TITLE

Method for printing a three-dimensional optical component

BACKGROUND

The present invention relates to a method for printing a three-dimensional optical component, wherein the three-dimensional component is built up from layers of printing ink which are printed at least partially one above the other in consecutive layer-printing steps.

Printing three-dimensional optical components such as lenses, mirrors and the like is known from the prior art. The optical components are built up layer by layer through a targeted placement of droplets of printing ink. The droplets are ejected towards a substrate by ejection nozzles of the print head of an inkjet printer. Printing of optical components is particularly demanding due to the high accuracy required. Here, the printing accuracy of the final layers is decisive. These surface finishing layers endow the optical component with the correct three-dimensional shape as well as the required surface finish. The accuracy and perfection of surface curvature and smoothness of the component are affected to a large extend by the accuracy of the surface finishing layers that provide the optical component with its optical qualities. It is therefore crucial to avoid ripples, waves and other artefacts during the surface finishing stage. Among the factors creating such unwanted artefacts is the jetting distance between the ejection nozzles and the respective points on the surface of the optical component. Depending on the geometry of the optical component, jetting distance can differ significantly between different points on the component. In the case of a lens, for example, the jetting distance at the centre and at the periphery of the lens may differ to a great extent. This is due to the fact that droplets are never ejected perfectly straight down by the inkjet nozzles, but at a non-zero jetting angle. With increasing jetting distance, this jetting angle creates an increasing landing offset. These landing offsets show up as ripples and other unwanted artefacts on the surface of the optical component. This effect is the more severe, as the surface finishing consists of a set of consecutive finishing layers so that these artefacts add up, creating interference patterns that potentially create distortion and waviness at a local scale. SUMMARY

It is a purpose of the present invention to provide a method for printing a three-dimensional optical component free of unwanted artefacts that compromise the smoothness of the optical component, in particular those artefacts caused by differing landing offsets.

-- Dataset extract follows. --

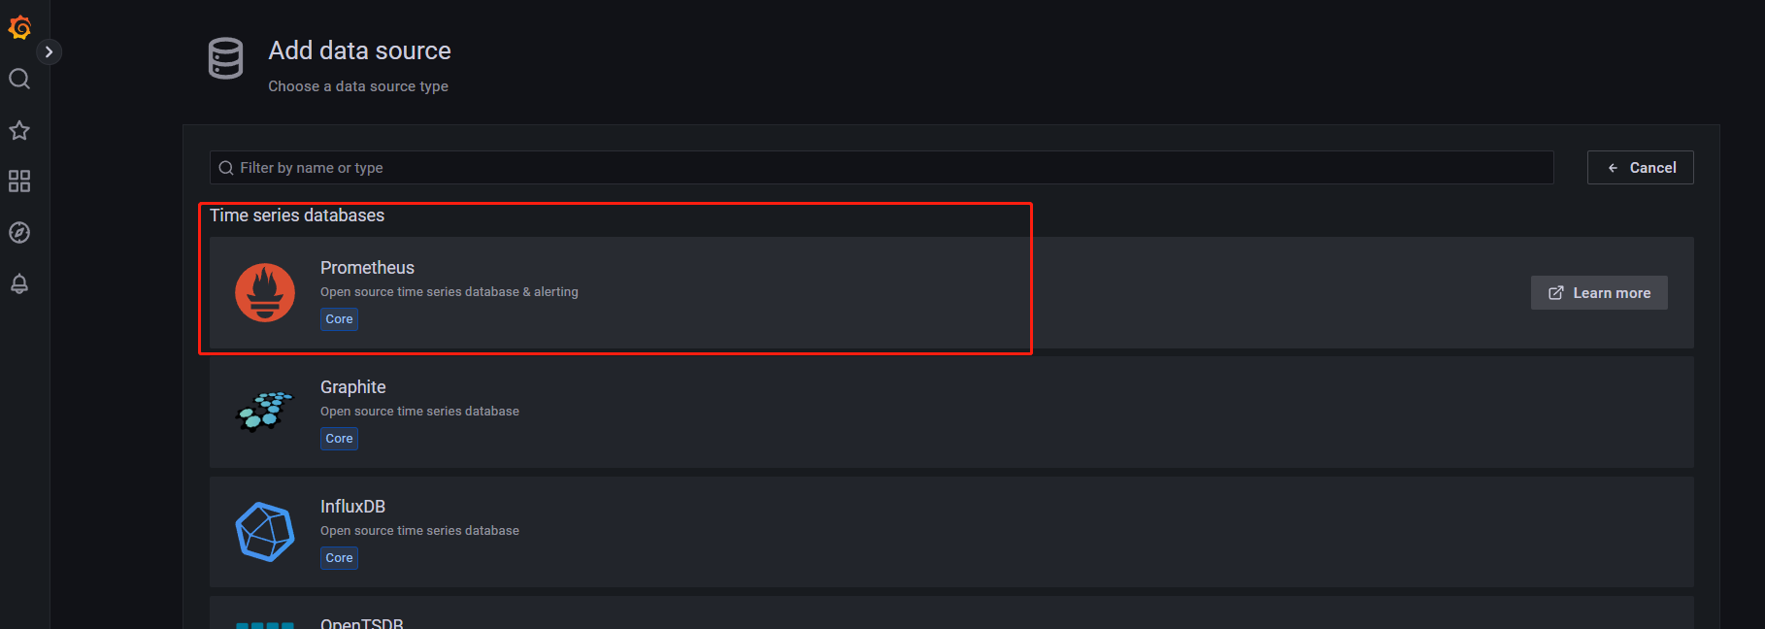The height and width of the screenshot is (629, 1765).
Task: Expand the sidebar with the chevron
Action: [49, 51]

According to the present invention, this object is achieved by a method for printing a three- dimensional optical component, wherein the three-dimensional component is built up from layers of printing ink which are printed at least partially one above the other in consecutive layer-printing steps, such that during at least one layer-printing step a layer is printed in multi pass mode, wherein the multi-pass layer is divided into multiple sublayers which are printed in consecutive sublayer-printing steps such that during each sublayer-printing step only part of the multi-pass layer is printed and the full multi-pass layer is obtained through the multiple sublayer-printing steps.

With this method, it is advantageously possible to print three-dimensional optical components of high optical quality and accuracy. Through division of a single layer in multiple sublayers that only cover part of the original, single layer, undesirable printing artefacts as those caused by differing jetting distances are avoided. Multi-pass printing methods are used in conventional two-dimensional printing in order to avoid banding effects and to achieve a homogeneous color density of printed images. The present invention adapts multi-pass technology to printing of at least a part of a three-dimensional structure with the aim to avoid unwanted geometrical irregularities and to achieve a three-dimensional structure of an intended geometry and shape.

In the sense of the present invention, each layer printing step preferably comprises a targeted placement of droplets of printing ink at least partially side by side. Preferably, at least one layer-printing step is followed by a curing step. During the curing step, at least part of the printed layer is exposed to irradiation, preferably with ultra-violet (UV) light. Through curing, the printing ink, preferably a monomer, stabilizes the deposited droplets, preferably through polymerization of the printing ink. Preferably, the optical component is a lens, in particular an ophthalmic lens.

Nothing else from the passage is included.